Finalement, 8 mères et leurs 11 enfants feront le grand saut. Vingt-neuf personnes se disent prêtes à rejoindre Decazeville. D’autres profitent de la présence de traducteurs pour trouver des familles d’accueil. Pour le reste, ce sera les lits de camp. Et certainement jusqu’à lundi.

La commune ne peut mettre à disposition ses logements publics avant que la préfecture « enregistre » ces nouveaux arrivants…Le hic, c’est que le samedi, « c’est repos» à la préfecture et qu’il « faut attendre que le week-end passe », s’énerve une bénévole.

Une urgence médicale s'ajoute à l'urgence humanitaire

Il est 15h30. Et au flottement s’ajoute un autre flottement. Celui de l’urgence médicale. Le centre hospitalier Jacques-Puel a dépêché trois urgentistes sur place.

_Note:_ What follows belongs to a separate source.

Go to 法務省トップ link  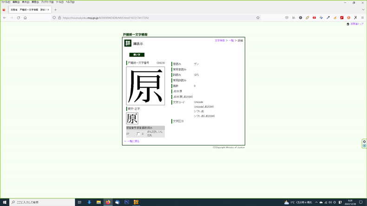356,24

Toutes les familles, petits et grands, sont invitées à un dépistage Covid-19 et une consultation rapide.

Pour certains, le test est sans appel : positif. L’annonce fait vite le tour de la salle. Mais le virus paraît dérisoire face à l’urgence humanitaire. Côté médical, on conseille néanmoins à plusieurs personnes de se présenter à l’hôpital aujourd’hui pour des observations plus poussées. Si l’exil marque les esprits, la guerre et son angoisse frappent les corps. Et les visages.

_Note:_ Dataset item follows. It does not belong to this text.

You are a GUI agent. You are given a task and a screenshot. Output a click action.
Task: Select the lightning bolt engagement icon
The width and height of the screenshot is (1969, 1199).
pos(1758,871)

Il est 16 heures, le bus pour Espalion est parti. On a posé notre stylo, refermé notre carnet. Et laissé ces familles à une nouvelle vie. En Aveyron, ou ailleurs. Car pour Kristina, Irina et les autres, l’urgence c’est désormais de repartir et de retrouver leur quotidien d’avant. Celui où l’on pensait qu’envahir un pays était d’un autre temps.